[Listed records]

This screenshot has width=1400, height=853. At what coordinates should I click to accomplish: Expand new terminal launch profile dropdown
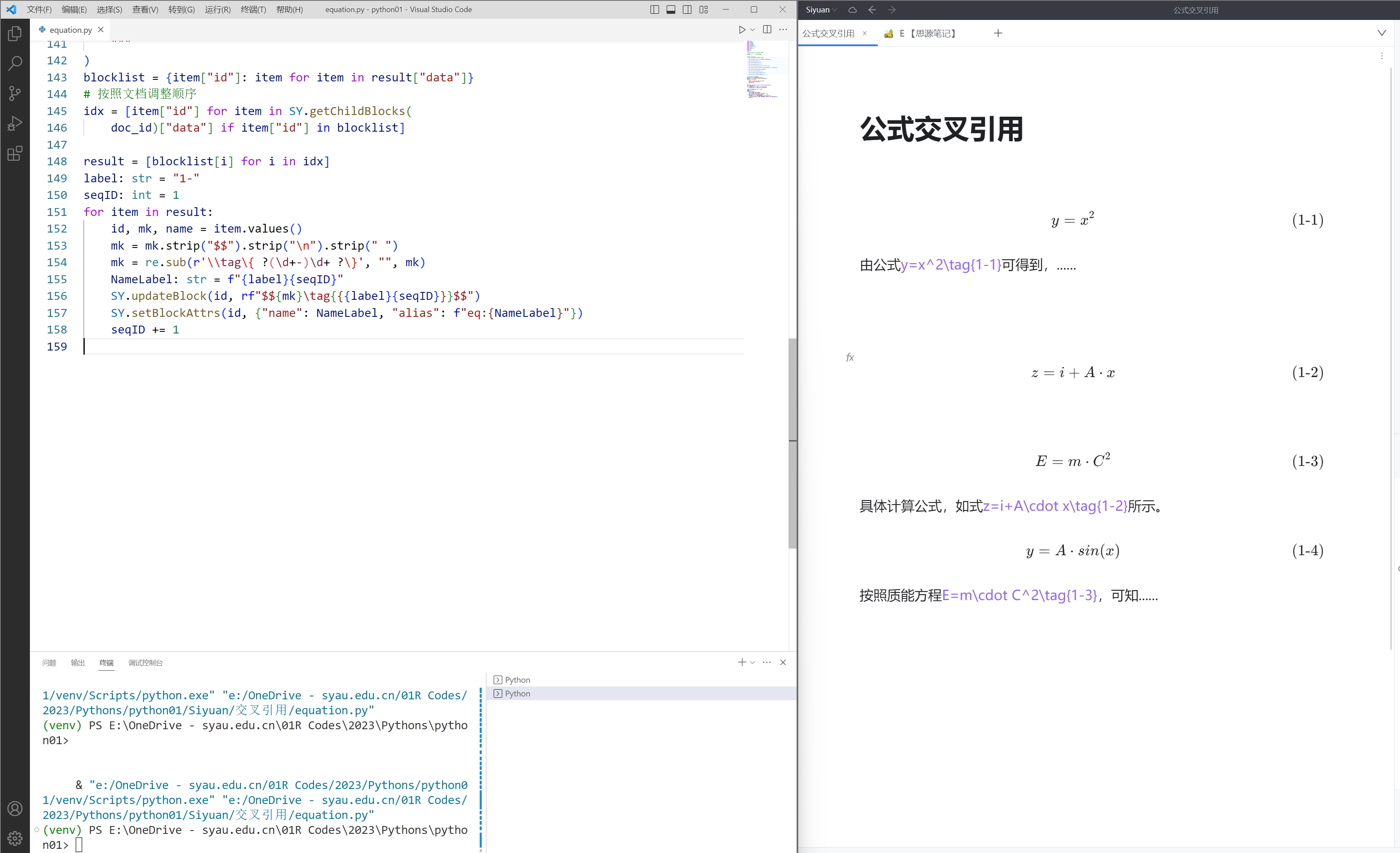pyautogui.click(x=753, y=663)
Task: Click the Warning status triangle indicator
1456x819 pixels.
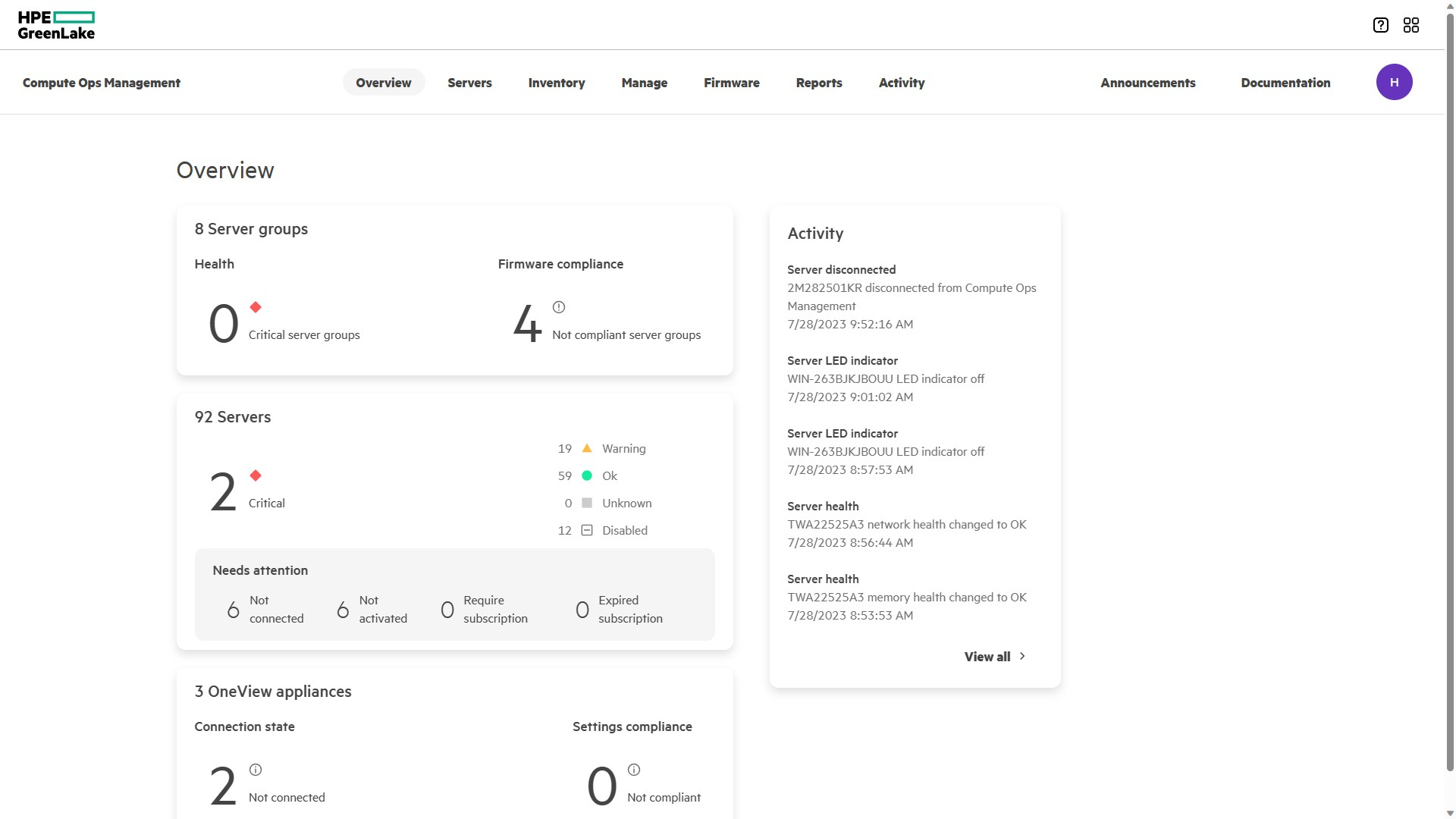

...

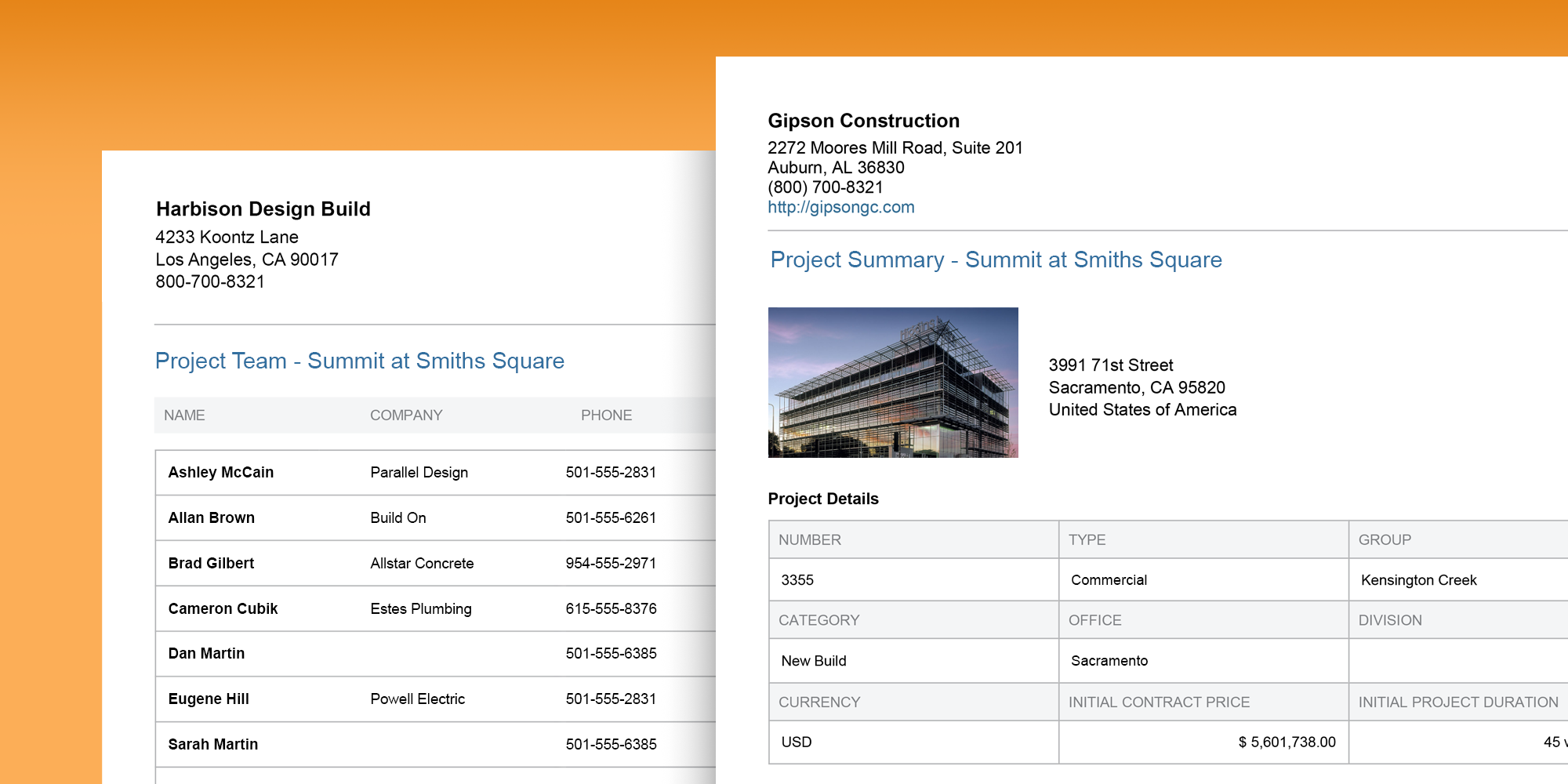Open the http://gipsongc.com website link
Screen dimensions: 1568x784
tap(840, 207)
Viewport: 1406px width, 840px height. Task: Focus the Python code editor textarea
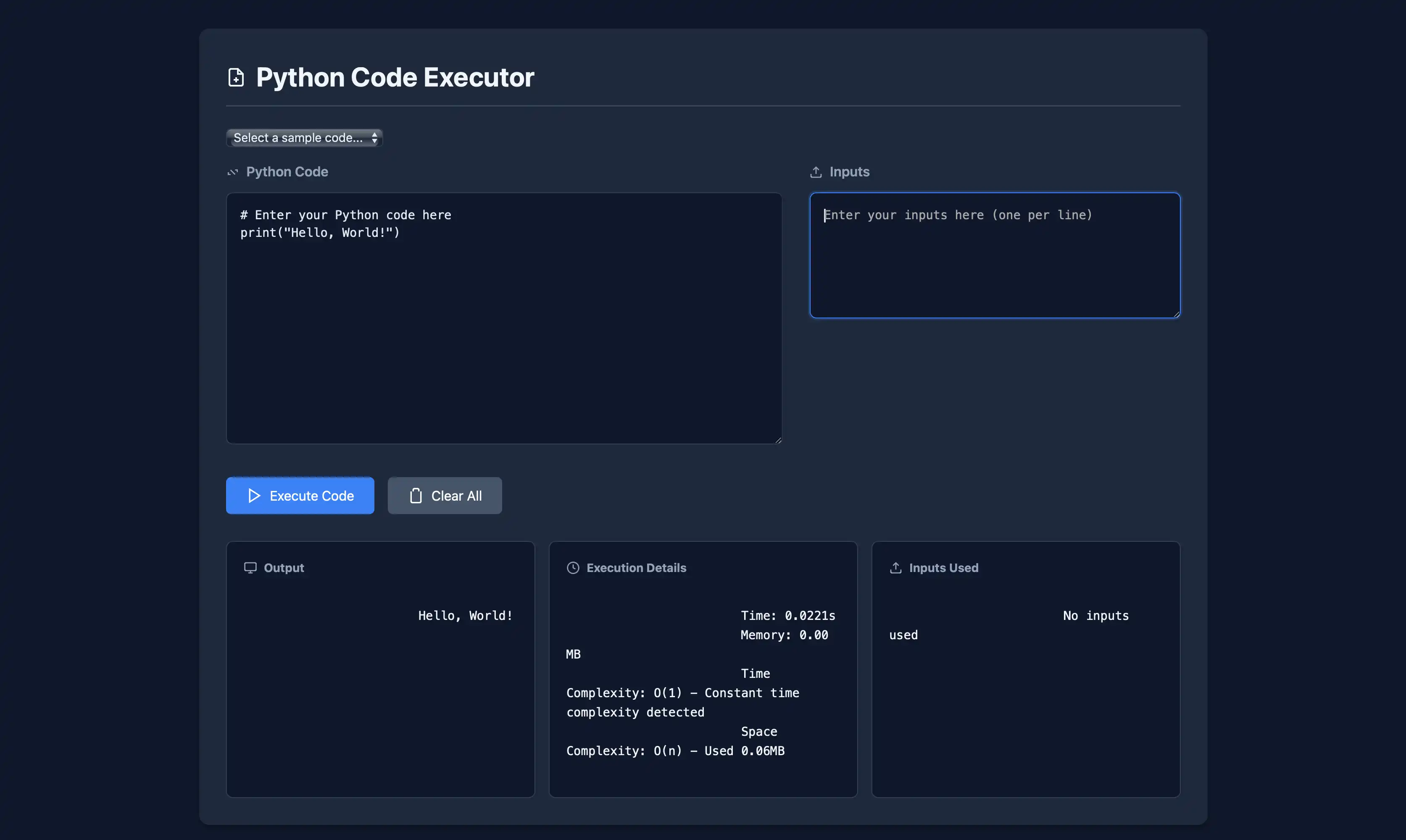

[What you have to do]
Return every line above where "Task" appears.

[Problem solution]
Task: Click the Warning status triangle indicator
Viewport: 1406px width, 840px height. Task: Focus the Python code editor textarea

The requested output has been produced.